Source records
───
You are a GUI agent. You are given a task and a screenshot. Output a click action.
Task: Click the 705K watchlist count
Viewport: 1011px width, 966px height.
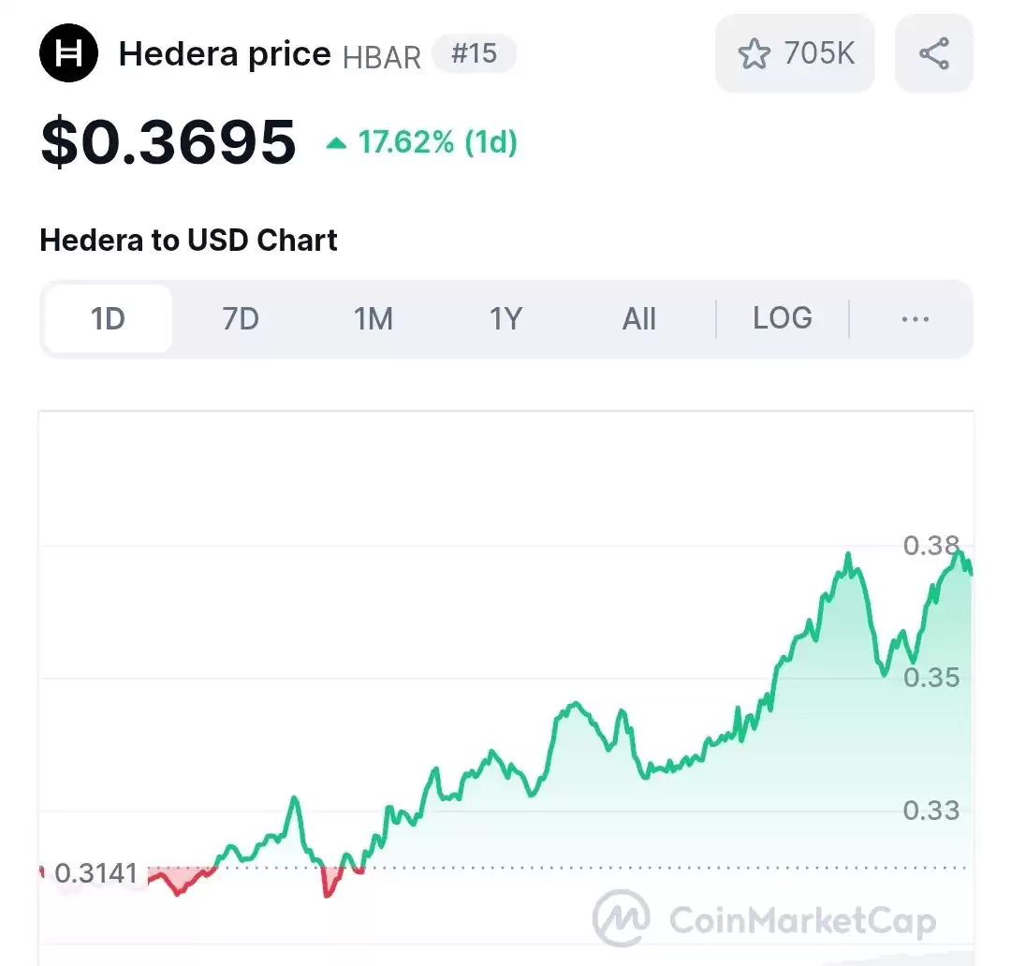819,52
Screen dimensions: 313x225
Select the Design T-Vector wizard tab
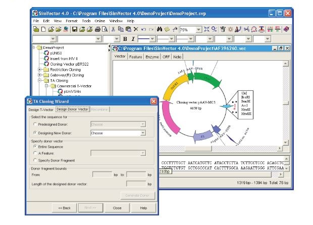(x=40, y=109)
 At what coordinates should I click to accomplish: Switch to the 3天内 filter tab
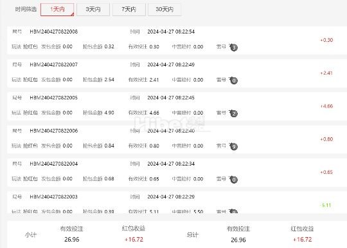(93, 10)
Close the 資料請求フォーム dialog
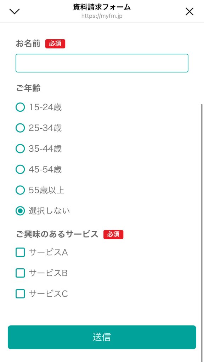Image resolution: width=204 pixels, height=362 pixels. [x=189, y=11]
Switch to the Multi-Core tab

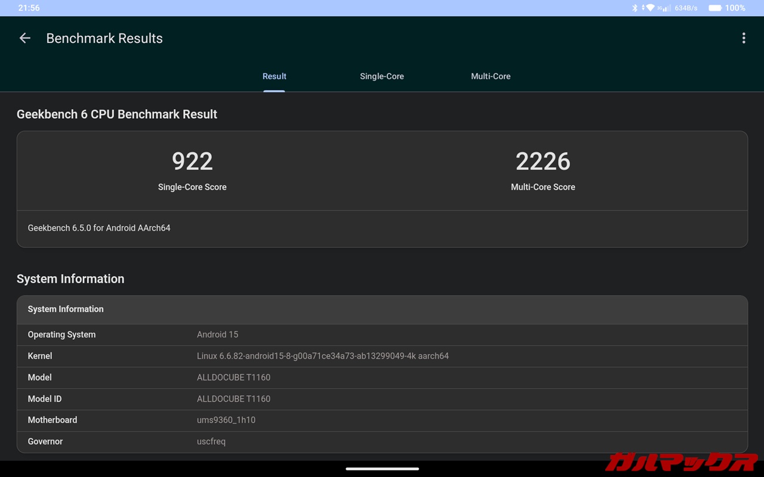pyautogui.click(x=491, y=76)
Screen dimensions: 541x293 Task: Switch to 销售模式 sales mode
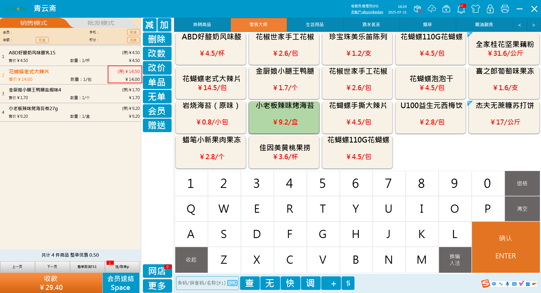pos(34,23)
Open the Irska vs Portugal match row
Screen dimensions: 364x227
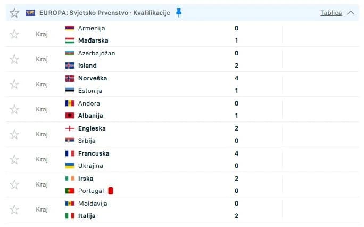[x=160, y=184]
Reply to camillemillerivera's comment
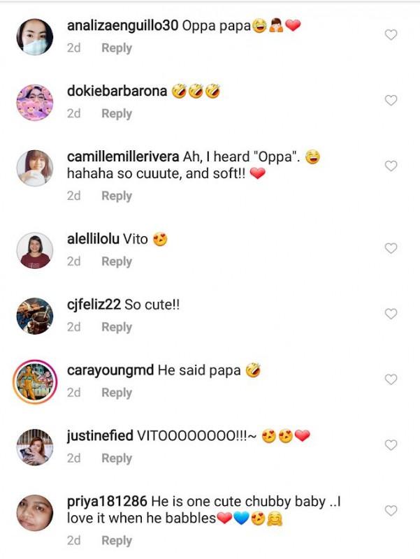420x559 pixels. [x=117, y=196]
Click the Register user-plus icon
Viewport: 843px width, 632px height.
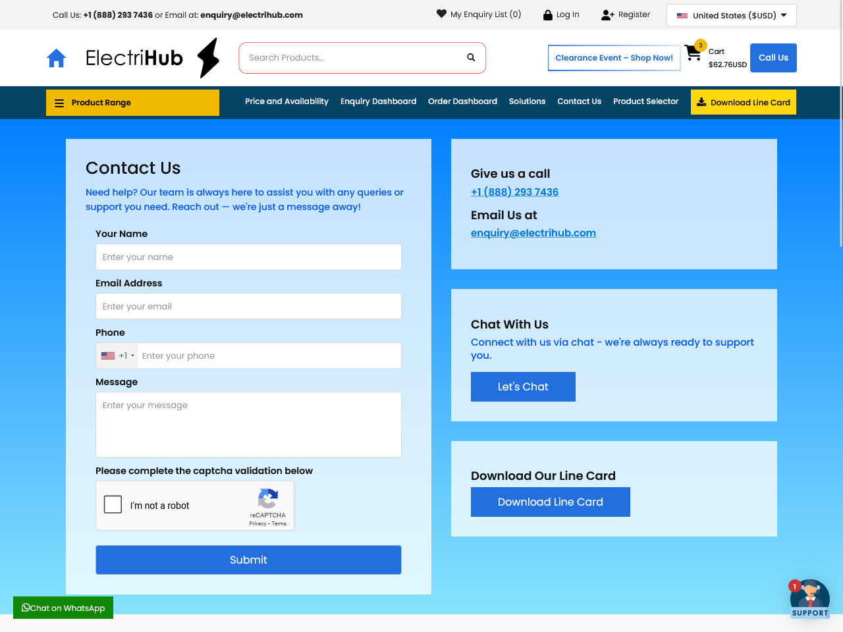click(607, 15)
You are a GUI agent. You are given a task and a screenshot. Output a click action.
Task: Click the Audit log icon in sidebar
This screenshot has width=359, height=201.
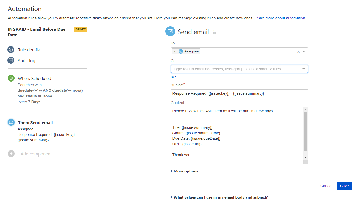[11, 60]
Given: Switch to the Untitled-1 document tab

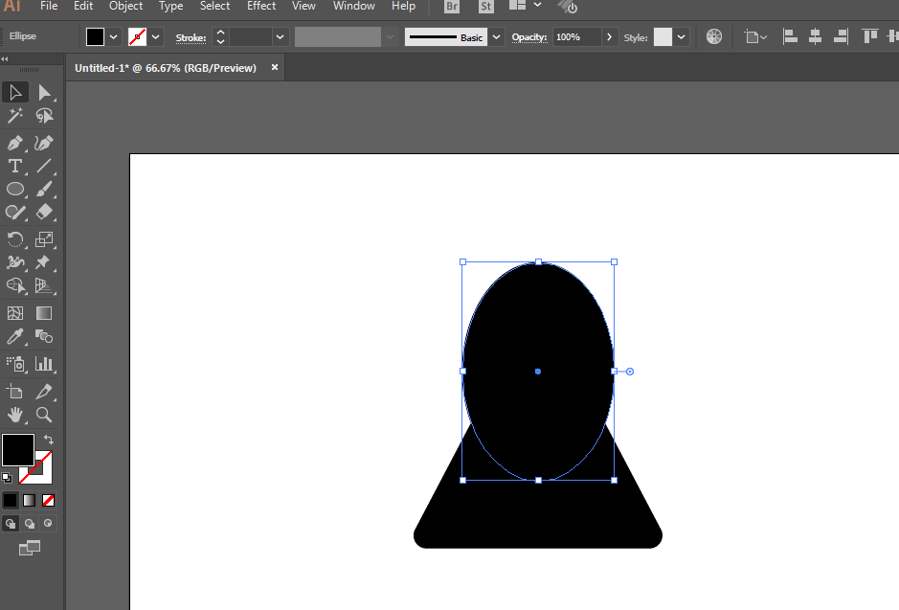Looking at the screenshot, I should 166,68.
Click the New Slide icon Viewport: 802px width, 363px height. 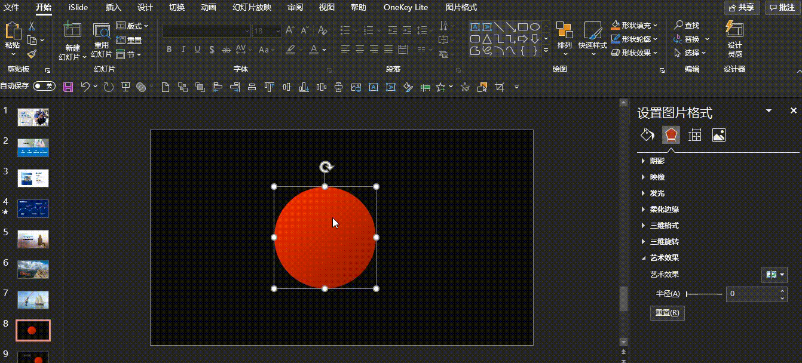tap(72, 31)
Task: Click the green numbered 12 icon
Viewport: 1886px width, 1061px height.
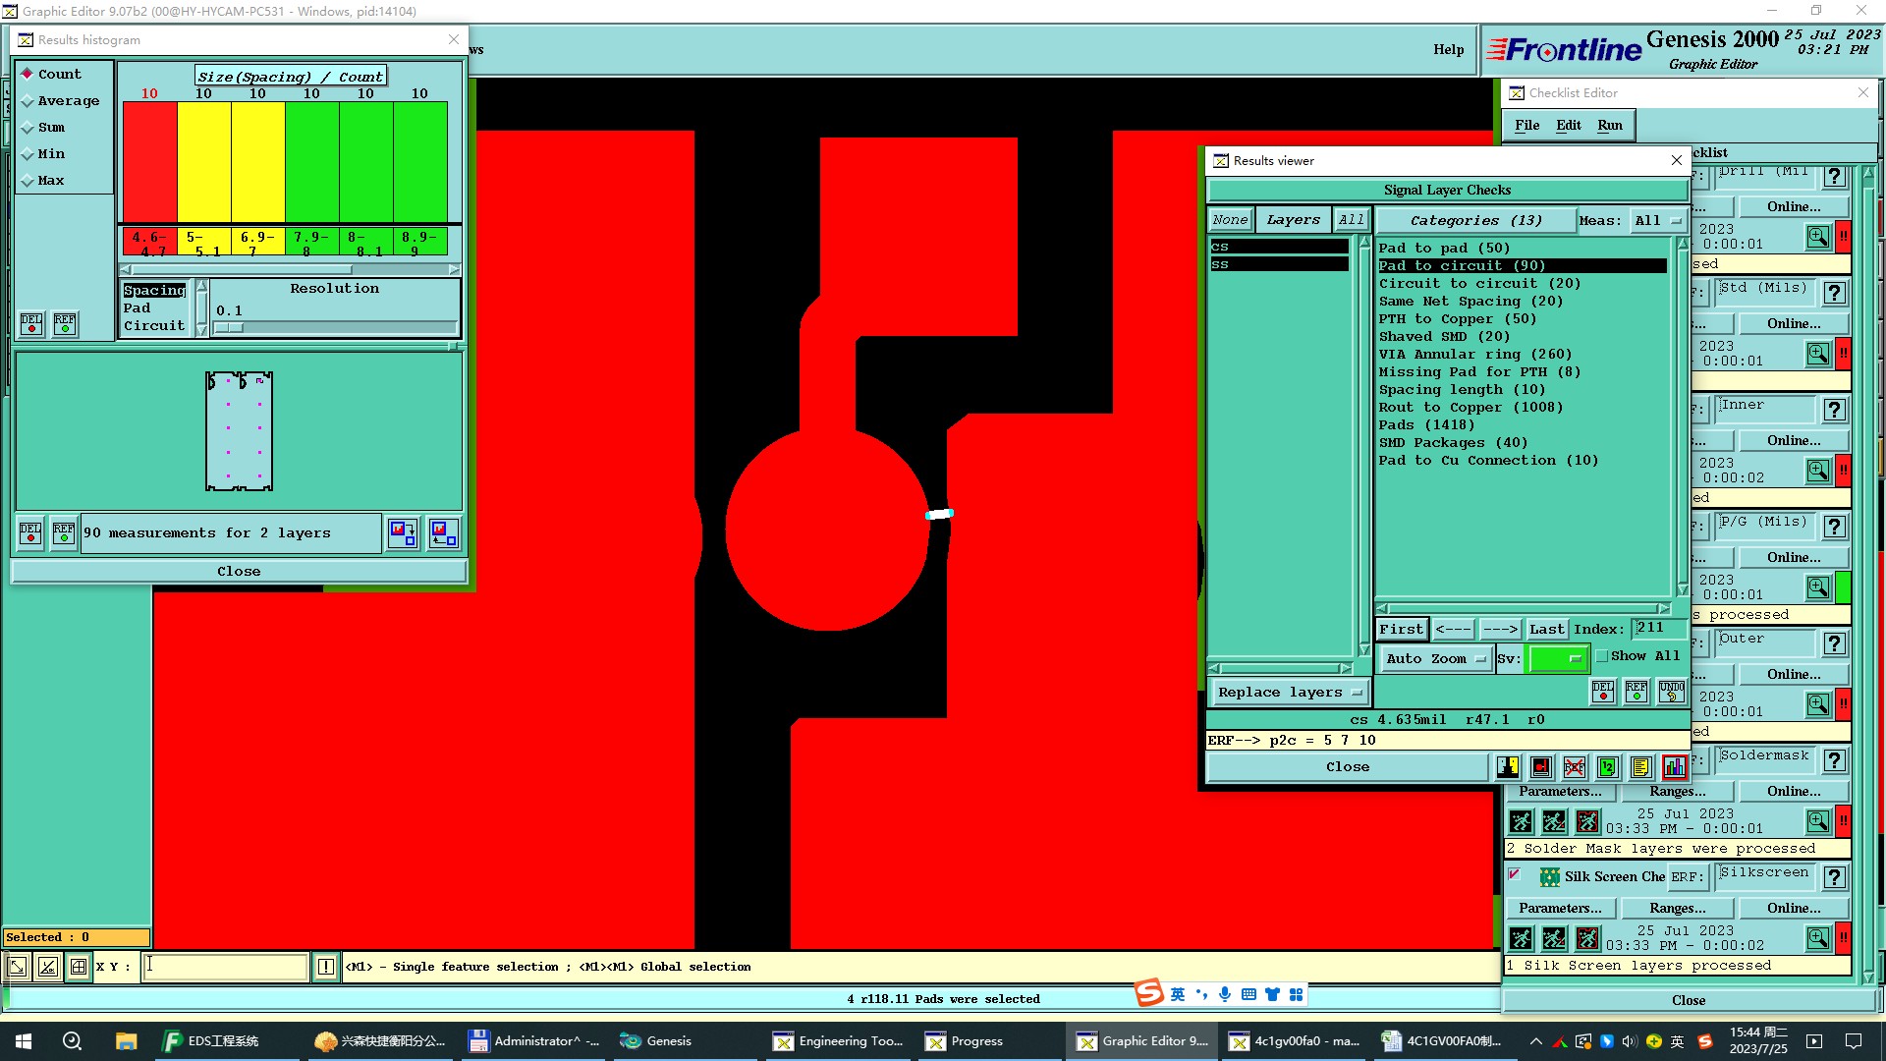Action: click(x=1607, y=766)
───
Format the lines from the one containing "Screen dimensions: 541x293" up to and including the one containing "420x559 pixels. [x=117, y=196]" as a Markdown table with the columns Row and Line, skipping any blank lines and leaving the pictures out.

The result:
| Row | Line |
|---|---|
| 1 | Screen dimensions: 541x293 Task: Switch to 销售模式 sales mode |
| 2 | pos(34,23) |
| 3 | Open the Irska vs Portugal match row |
| 4 | Screen dimensions: 364x227 |
| 5 | [x=160, y=184] |
| 6 | Reply to camillemillerivera's comment |
| 7 | 420x559 pixels. [x=117, y=196] |